Intro by the CNCF Director

Dan Kohn’s talk starts with a screenshot of the game Civ VI - who doesn’t want to see a turn-based strategy game reference in a talk to nearly 8,000 IT professionals geeks - he is emphasising the idea that in the game you could not train Knights without first discovering Stirrups.

Civ VI Tech Tree

He builds on this with further “real” examples of two people independently discovering things - he uses the examples of Facebook (watch the film the Social Network if you’re not sure about this reference!), Natural Evolution, Calculus - the idea being that simultaneous invention is not an uncommon thing, it is triggered by a spark of creativity and - crucially for his point to land - the pre-requisite things need to be in place (such as computers and the internet, in the case of Facebook).

And now we get to the crux of it - web-scale platform implementations. It wasn’t always just Kubernetes you know! Mesos, Swarm, etc all were coming about at the same time. The list he brings up beyond these is actually quite staggering - a lot more than you’d think. In the end, “everything is a Remix”.

So why did Kubernetes win?

  1. Well, umm, it works really well!
  2. Vendor-neutral open source. There’s a suggestion that enterprise want to see multiple companies backing it as they are scared of lock-in or paying a platform tax
    • I would argue, it depends on the enterprise. Sure, I talk about those things a lot now, but it didn’t seem to come up so often in the past when we were getting into bed with big vendors, just sayin'
  3. Oh, and also, it’s the people. The ease of the steps to go from user –> contributor –> reviewer –> etc with a large and complicated thing like Kubernetes is incredibly impressive
    • I can’t speak to this personally, but I’ll take his word for it. We’ll see later in the day just how huge the contributor base for Kube actually is.

Cheryl Hung - Director of Ecosystem, CNCF

Next up we have Cheryl, whose name I recognise as she runs the CloudNative London meetup, which I’m a silent member of and am reminded that I really should start going to this one!

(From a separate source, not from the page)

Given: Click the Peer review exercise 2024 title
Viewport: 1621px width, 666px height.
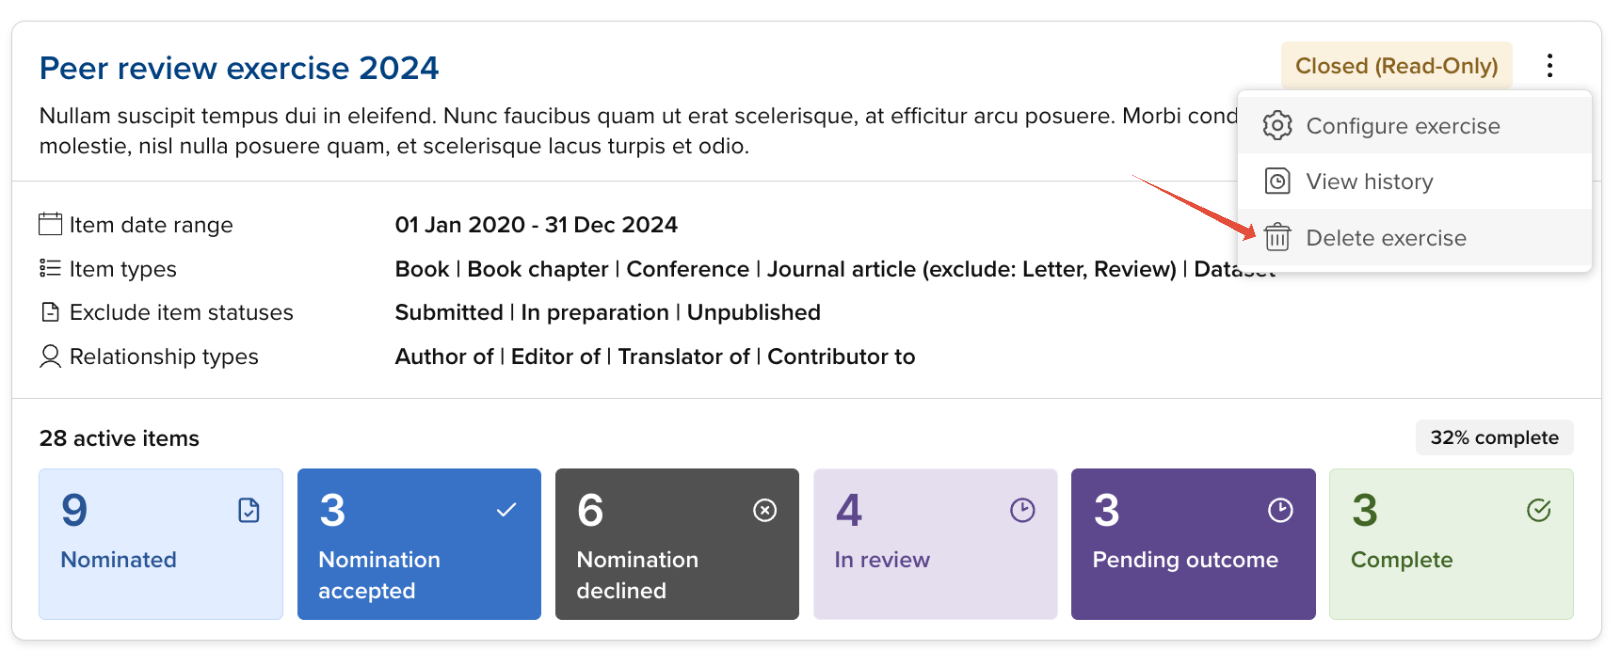Looking at the screenshot, I should click(x=239, y=68).
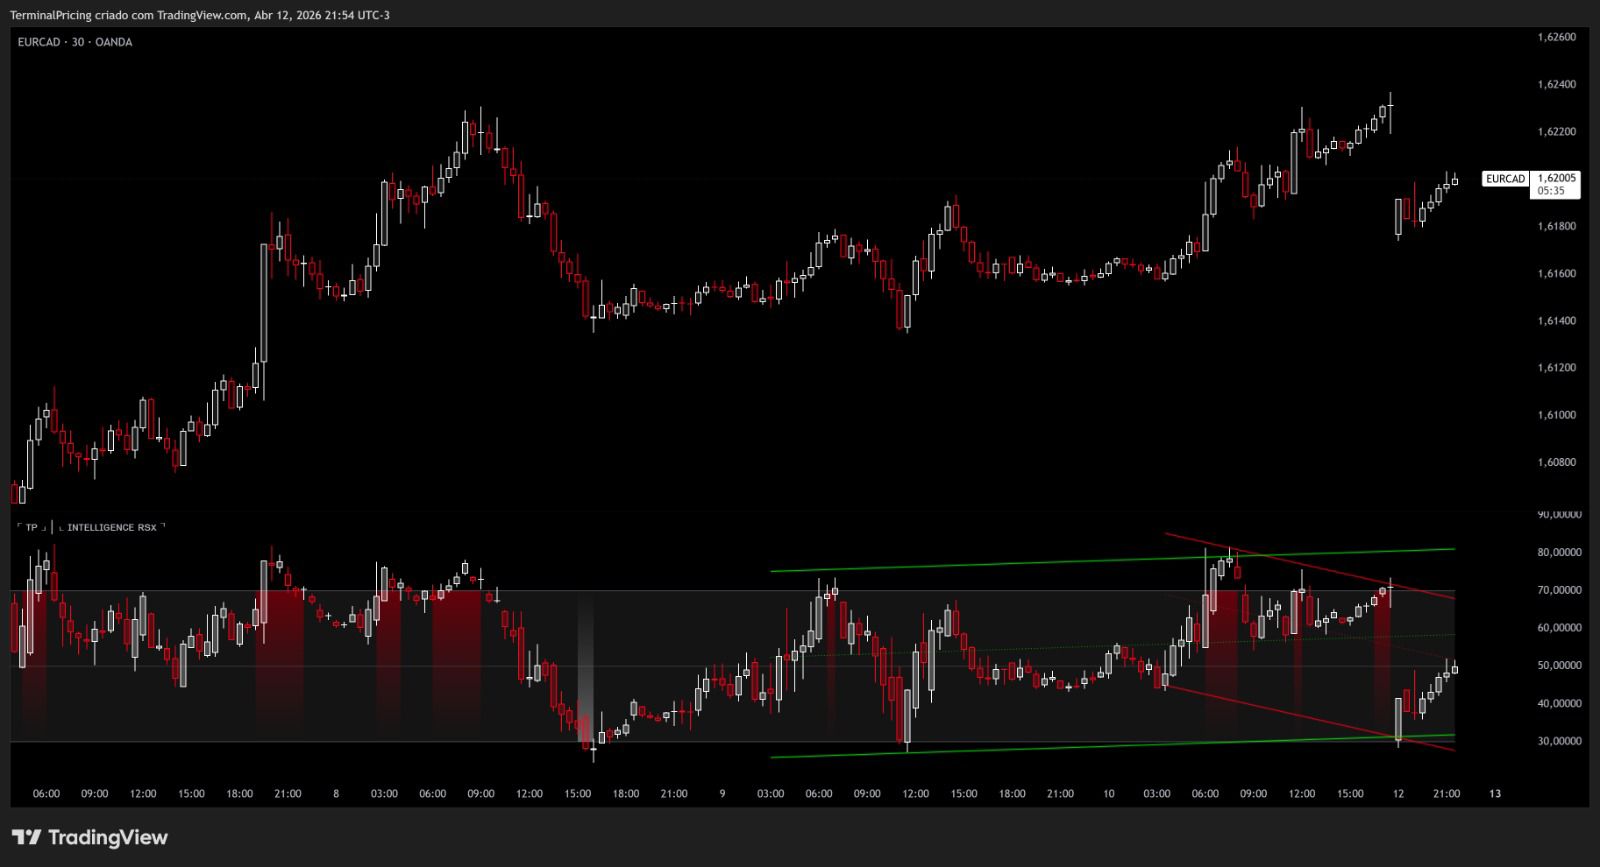Select the current price label 1,62005

click(x=1556, y=178)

Apparently the CNCF now has 400+ members, with 88 end user community members. The latter are apparently more or less companies that pay to be members (sponsors, you might say?). I suppose it needs to get it’s money from somewhere!

According to Github, for the CNCF there are now 2.66 million contributions and 56,214 contributors. That is, you have to say, quite a lot, you can’t argue with that! Sadly though, apparently only 3% of contributors are women, so there is still a lot of work to do. If this is interesting to folks reading - look out for the talk Navigating the Cloud Native Ecosystem for End Users amongst the KubeCon YouTube entries post-conference, which Cheryl references.

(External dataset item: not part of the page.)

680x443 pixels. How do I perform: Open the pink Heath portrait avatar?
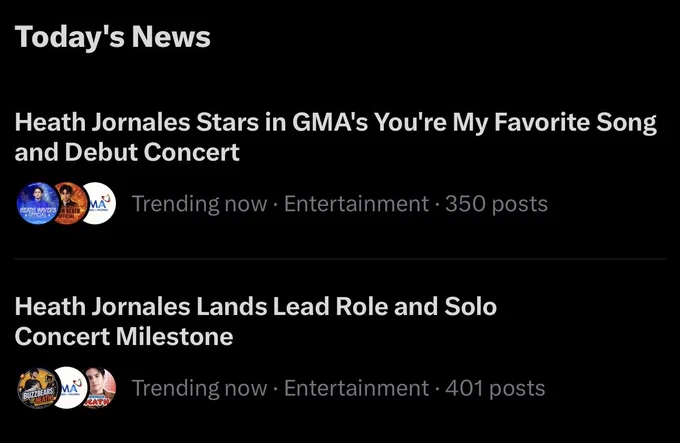click(100, 388)
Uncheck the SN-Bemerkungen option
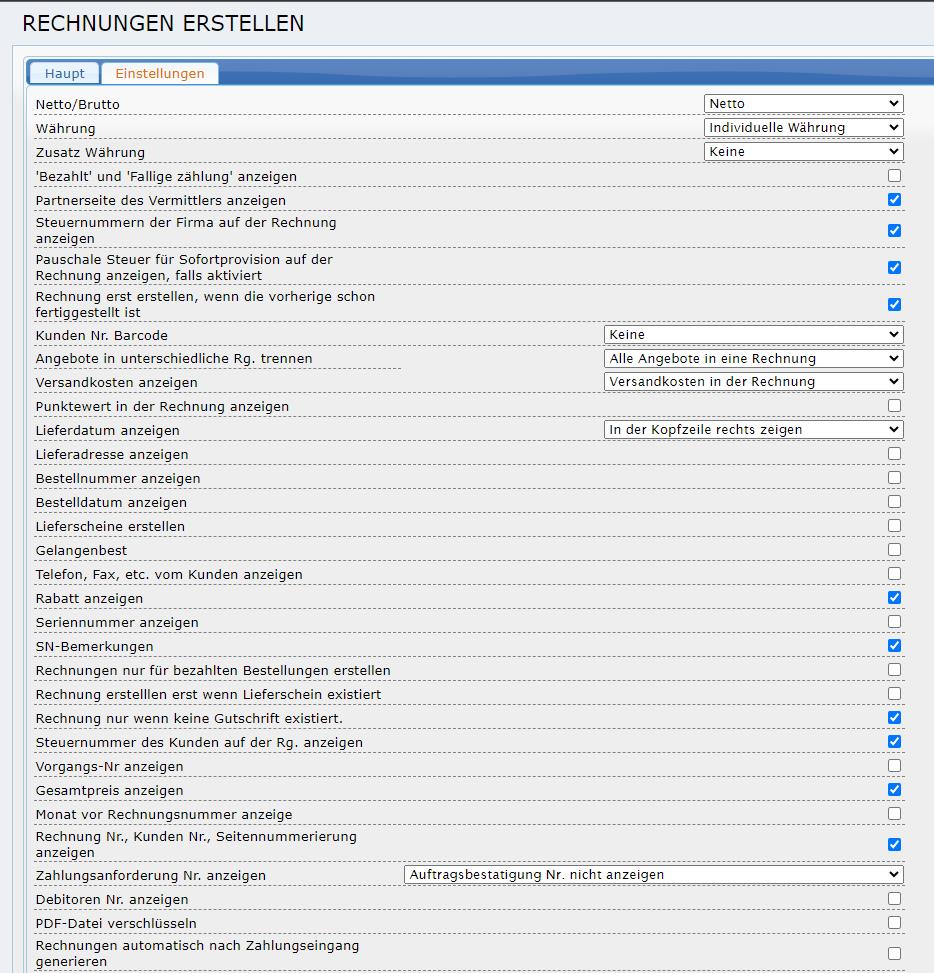The image size is (934, 973). 894,646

Brian Liles - Senior Staff Engineer, VMWare

Brian works for VMWare. I’m going to be totally honest, I admit to raising my eyebrows when big vendor folks get up on stage at this sort of conference … but he totally won me over by singing! He’s bringing the energy for sure - his job seems to be to compere some CNCF project updates. He would reappear at several points during the Keynotes and I think did a fantastic job both in presenting his own content and stitching together the narrative.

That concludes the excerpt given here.